Transferring a Semantic Representation for Person Re-Identification and Search
This addresses the scalability issue in person re-identification for surveillance by reducing the need for extensive domain-specific annotations.
The paper tackles the problem of person re-identification and search by developing a semantic attribute learning approach that transfers knowledge from fashion photography datasets to surveillance domains without requiring surveillance-specific annotations, achieving state-of-the-art and near state-of-the-art performance in unsupervised and supervised settings.

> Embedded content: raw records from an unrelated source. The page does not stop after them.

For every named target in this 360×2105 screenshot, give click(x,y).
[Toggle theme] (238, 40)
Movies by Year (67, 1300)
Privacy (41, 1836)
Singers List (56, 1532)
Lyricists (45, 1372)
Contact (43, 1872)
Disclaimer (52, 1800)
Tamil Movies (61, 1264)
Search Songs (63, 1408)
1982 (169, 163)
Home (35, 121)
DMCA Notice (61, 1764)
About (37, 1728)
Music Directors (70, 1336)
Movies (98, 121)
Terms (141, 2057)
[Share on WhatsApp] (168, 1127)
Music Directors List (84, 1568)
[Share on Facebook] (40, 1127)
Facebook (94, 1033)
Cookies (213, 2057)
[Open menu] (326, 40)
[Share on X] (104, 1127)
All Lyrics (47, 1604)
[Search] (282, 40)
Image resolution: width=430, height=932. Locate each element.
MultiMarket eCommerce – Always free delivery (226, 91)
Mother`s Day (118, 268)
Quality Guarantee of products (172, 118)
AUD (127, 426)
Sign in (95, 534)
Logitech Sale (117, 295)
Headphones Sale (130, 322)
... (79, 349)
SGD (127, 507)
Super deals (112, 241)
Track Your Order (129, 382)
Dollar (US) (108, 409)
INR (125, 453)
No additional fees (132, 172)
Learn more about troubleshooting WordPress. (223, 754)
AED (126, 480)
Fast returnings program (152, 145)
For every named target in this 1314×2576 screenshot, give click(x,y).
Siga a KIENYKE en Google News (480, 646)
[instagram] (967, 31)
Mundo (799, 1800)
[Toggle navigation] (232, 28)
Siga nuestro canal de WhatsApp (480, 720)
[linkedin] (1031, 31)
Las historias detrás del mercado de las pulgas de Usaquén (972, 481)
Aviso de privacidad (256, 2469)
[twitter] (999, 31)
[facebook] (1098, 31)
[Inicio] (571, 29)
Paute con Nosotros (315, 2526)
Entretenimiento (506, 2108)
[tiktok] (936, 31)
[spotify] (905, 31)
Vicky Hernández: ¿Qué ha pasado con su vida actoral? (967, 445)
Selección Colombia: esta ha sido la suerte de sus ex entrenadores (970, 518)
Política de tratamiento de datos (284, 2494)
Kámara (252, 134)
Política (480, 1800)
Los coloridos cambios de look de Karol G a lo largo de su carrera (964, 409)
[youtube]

Learning semantic attributes for person re-identification and description-based person search has gained increasing interest due to attributes' great potential as a pose and view-invariant representation. However, existing attribute-centric approaches have thus far underperformed state-of-the-art conventional approaches. This is due to their non-scalable need for extensive domain (camera) specific annotation. In this paper we present a new semantic attribute learning approach for person re-identification and search. Our model is trained on existing fashion photography datasets -- either weakly or strongly labelled. It can then be transferred and adapted to provide a powerful semantic description of surveillance person detections, without requiring any surveillance domain supervision. The resulting representation is useful for both unsupervised and supervised person re-identification, achieving state-of-the-art and near state-of-the-art performance respectively. Furthermore, as a semantic representation it allows description-based person search to be integrated within the same framework.